**Data shown:**
____
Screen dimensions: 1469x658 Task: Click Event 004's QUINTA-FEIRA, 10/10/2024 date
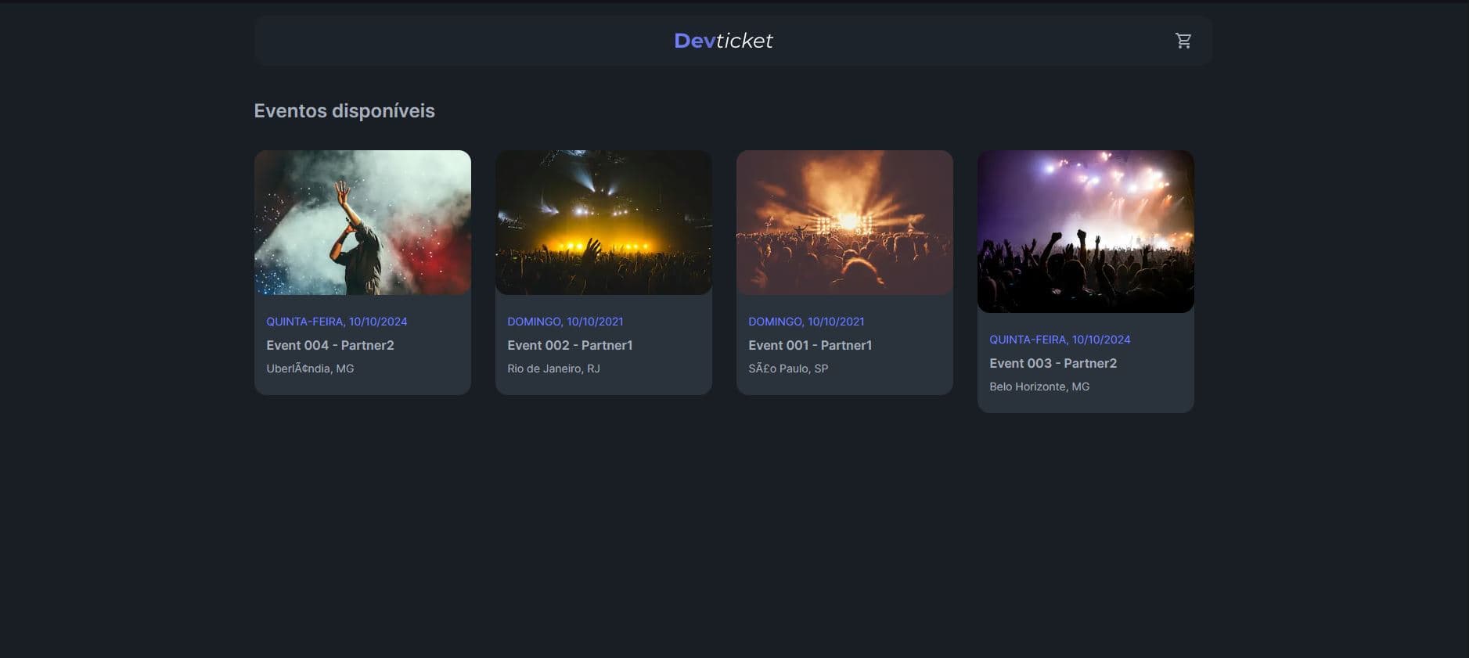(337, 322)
____
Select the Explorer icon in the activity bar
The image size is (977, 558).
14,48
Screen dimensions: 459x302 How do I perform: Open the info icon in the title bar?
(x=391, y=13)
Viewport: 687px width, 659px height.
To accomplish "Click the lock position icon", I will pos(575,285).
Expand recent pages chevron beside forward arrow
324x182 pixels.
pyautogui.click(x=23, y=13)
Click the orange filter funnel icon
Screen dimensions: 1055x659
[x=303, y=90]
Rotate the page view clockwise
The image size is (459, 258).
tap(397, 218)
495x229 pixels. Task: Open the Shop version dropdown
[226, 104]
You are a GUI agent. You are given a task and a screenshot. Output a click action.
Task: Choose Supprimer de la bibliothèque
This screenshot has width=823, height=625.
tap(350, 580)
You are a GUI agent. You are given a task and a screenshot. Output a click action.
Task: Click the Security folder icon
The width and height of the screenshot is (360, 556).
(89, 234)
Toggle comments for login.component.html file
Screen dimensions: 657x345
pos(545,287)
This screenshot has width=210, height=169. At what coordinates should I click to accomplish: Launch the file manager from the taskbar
____
**Assignment:**
In the data above, find the line that contains "495x229 pixels. Task: Open" and the line that contains "Task: Click the Security folder icon". Repeat exactly those lines and every line between them, and only those.

**Answer below:**
495x229 pixels. Task: Open the Shop version dropdown
[226, 104]
You are a GUI agent. You are given a task and a screenshot. Output a click action.
Task: Choose Supprimer de la bibliothèque
This screenshot has width=823, height=625.
tap(350, 580)
You are a GUI agent. You are given a task and a screenshot. Output a click action.
Task: Click the Security folder icon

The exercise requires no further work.